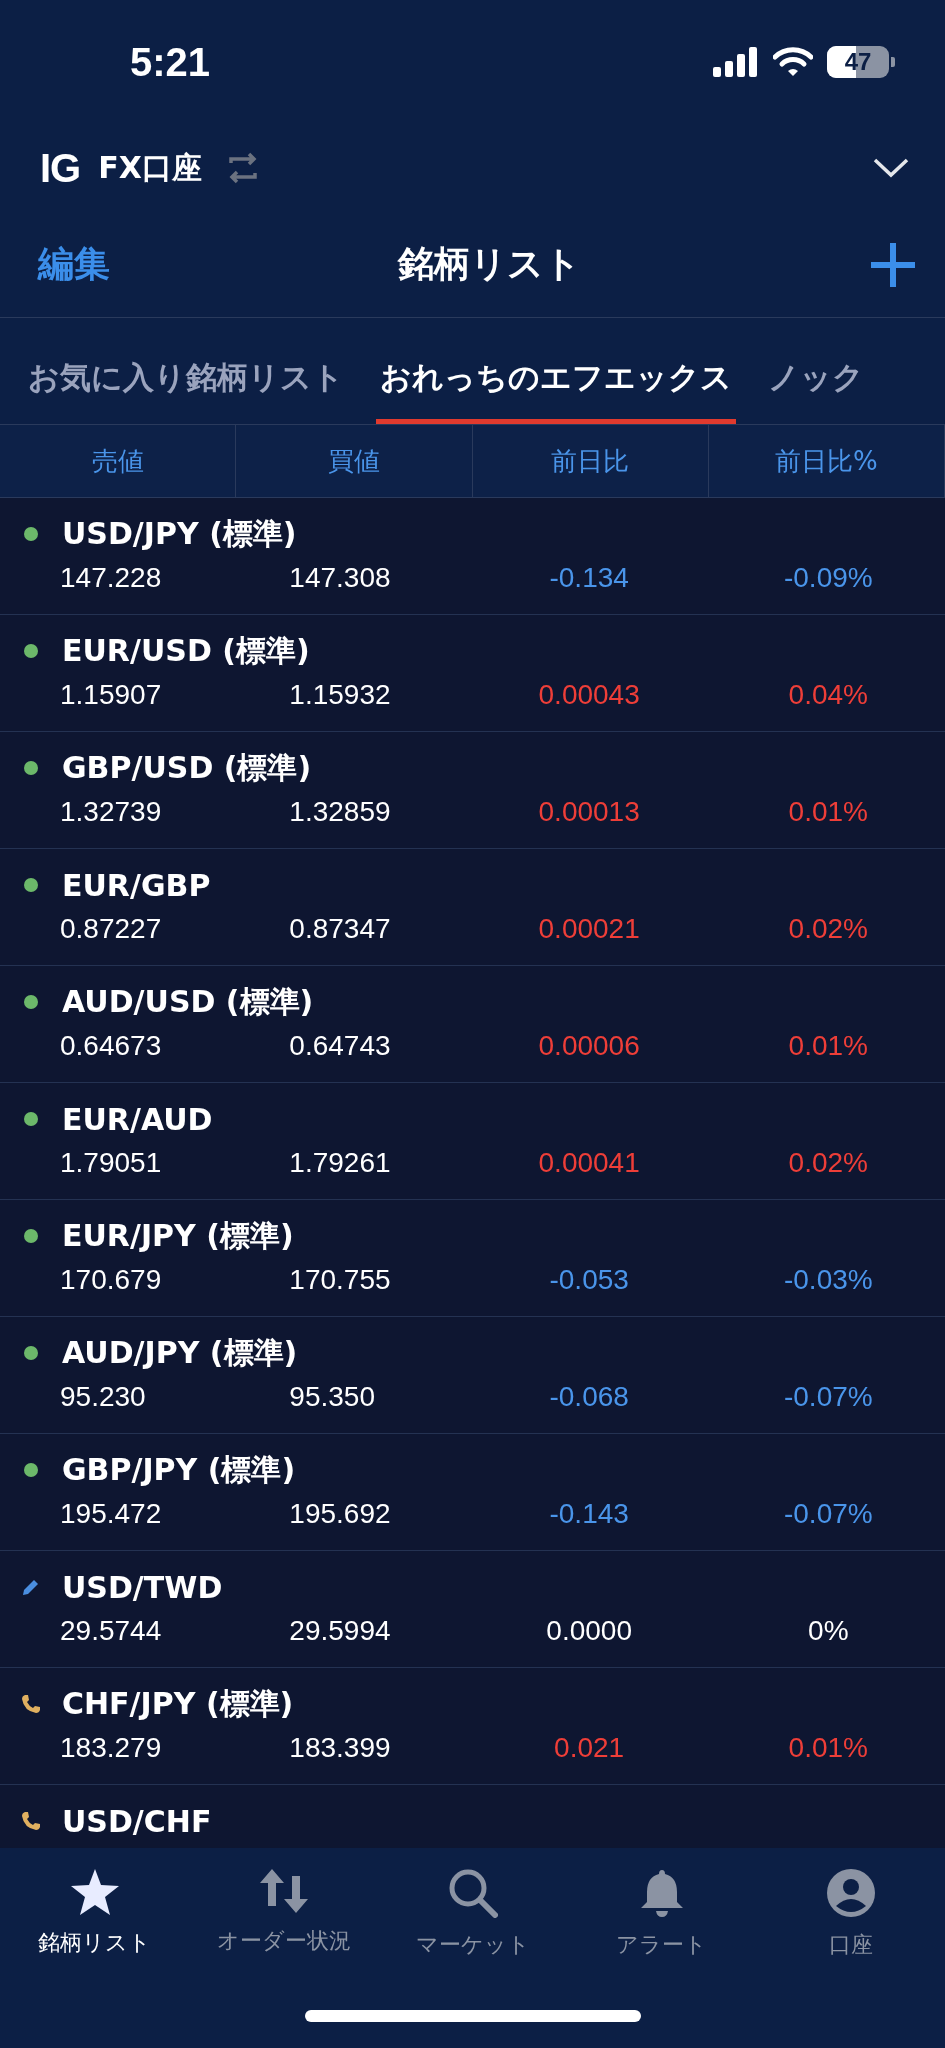 Image resolution: width=945 pixels, height=2048 pixels. Describe the element at coordinates (340, 1163) in the screenshot. I see `price-cell-text: 1.79261` at that location.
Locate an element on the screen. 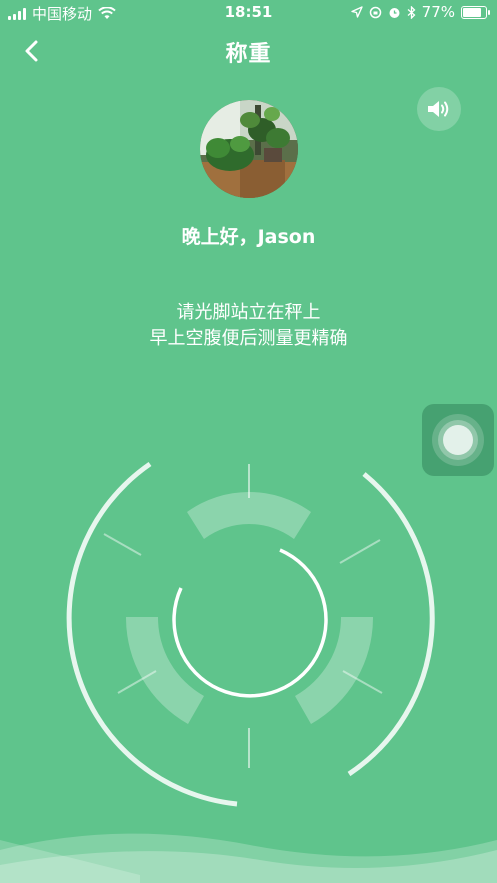 This screenshot has width=497, height=883. instruction-line-2: 早上空腹便后测量更精确 is located at coordinates (248, 338).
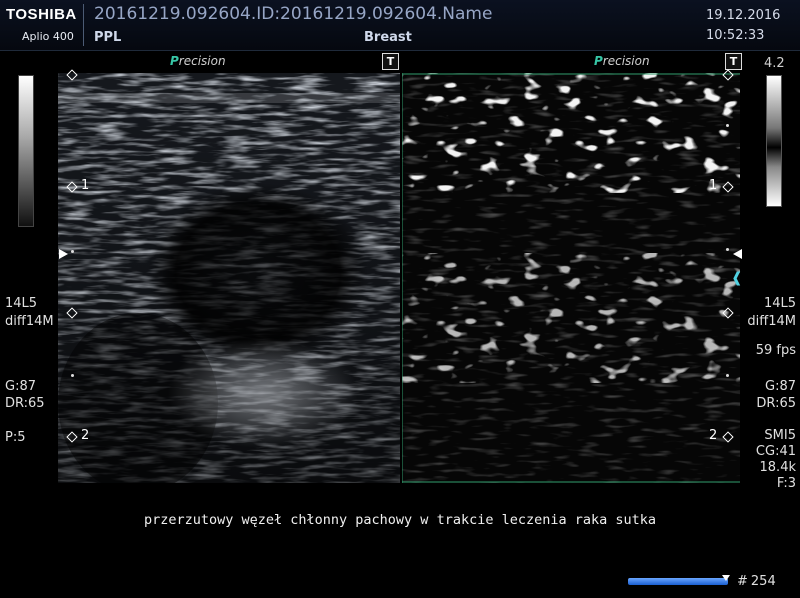 This screenshot has width=800, height=598. I want to click on right-dynamic-range: DR:65, so click(776, 404).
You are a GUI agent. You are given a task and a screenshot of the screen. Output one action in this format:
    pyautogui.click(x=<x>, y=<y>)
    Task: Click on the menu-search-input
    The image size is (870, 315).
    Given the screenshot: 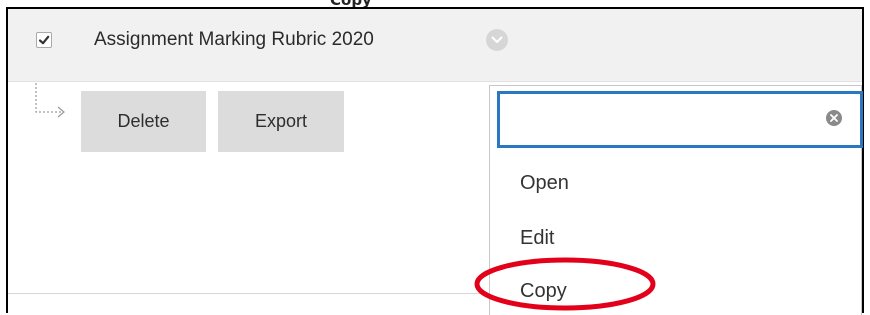 What is the action you would take?
    pyautogui.click(x=680, y=120)
    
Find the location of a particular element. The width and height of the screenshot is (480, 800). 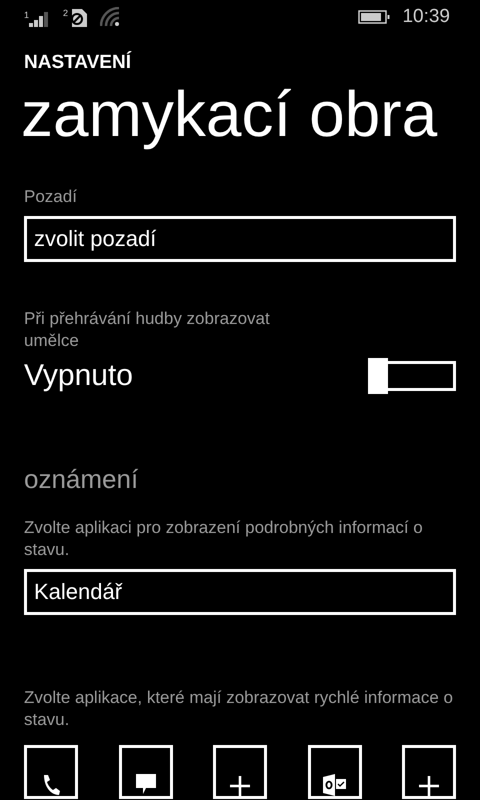

background-picker: zvolit pozadí is located at coordinates (240, 239).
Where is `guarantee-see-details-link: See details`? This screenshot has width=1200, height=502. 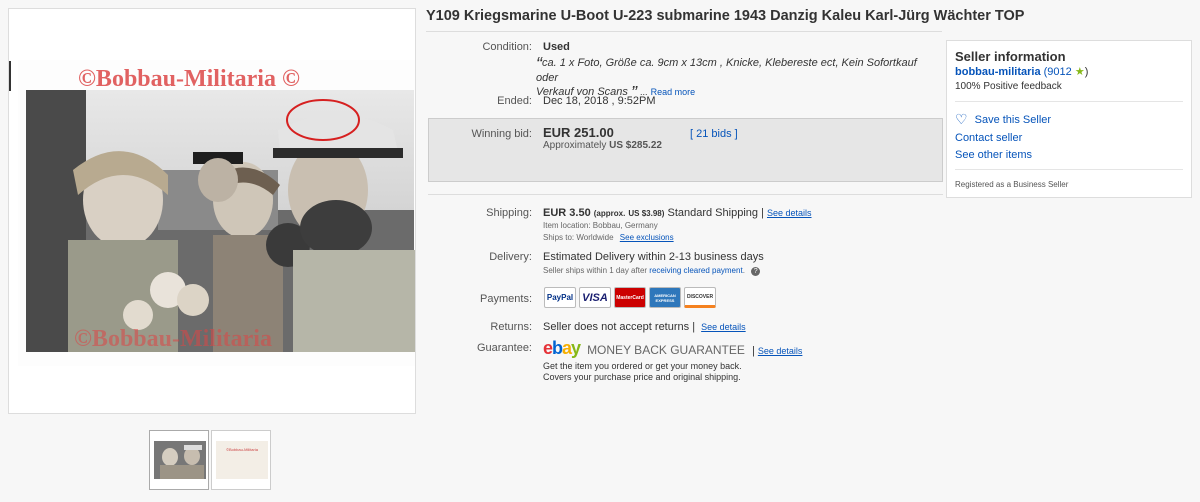 guarantee-see-details-link: See details is located at coordinates (780, 351).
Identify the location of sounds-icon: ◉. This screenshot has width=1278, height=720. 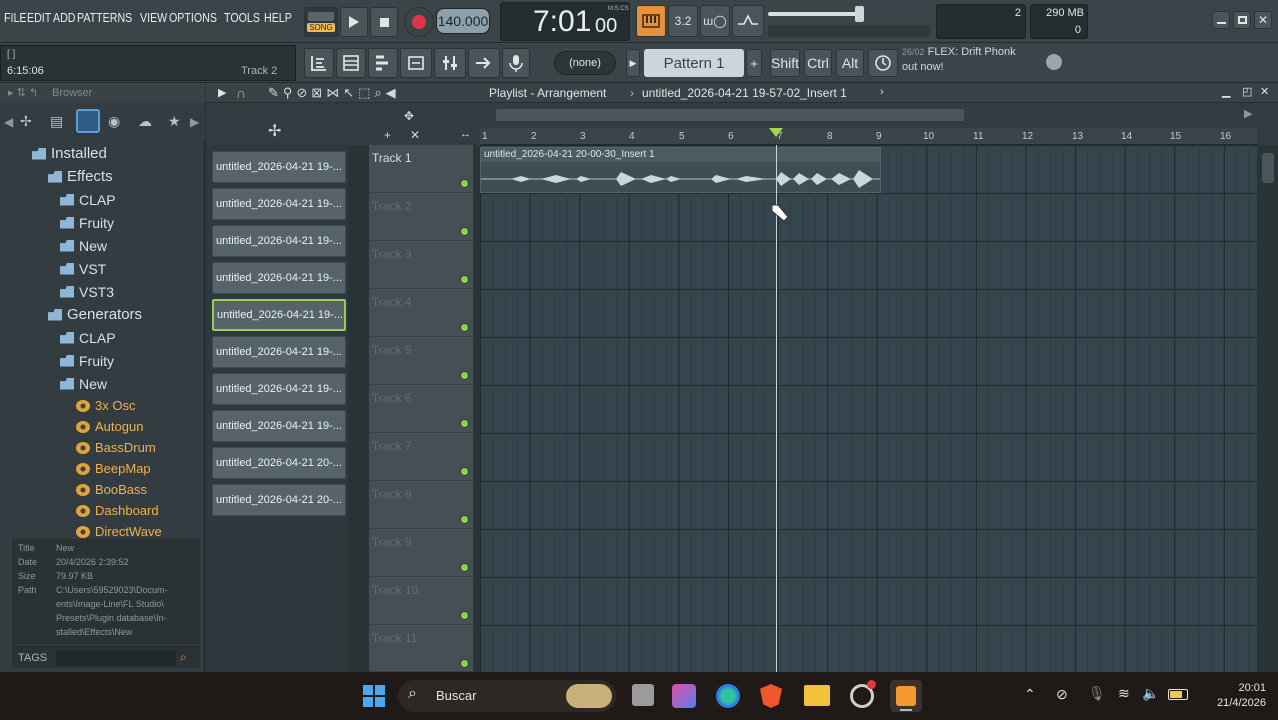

## TASK DESCRIPTION
Repeat the stretch of records from the line containing "Find the location" through the line containing "background-picker: zvolit pozadí", leaving out the pictures.

## RESPONSE FOR THIS EXERCISE
Find the location of a particular element. The width and height of the screenshot is (480, 800). 

background-picker: zvolit pozadí is located at coordinates (240, 239).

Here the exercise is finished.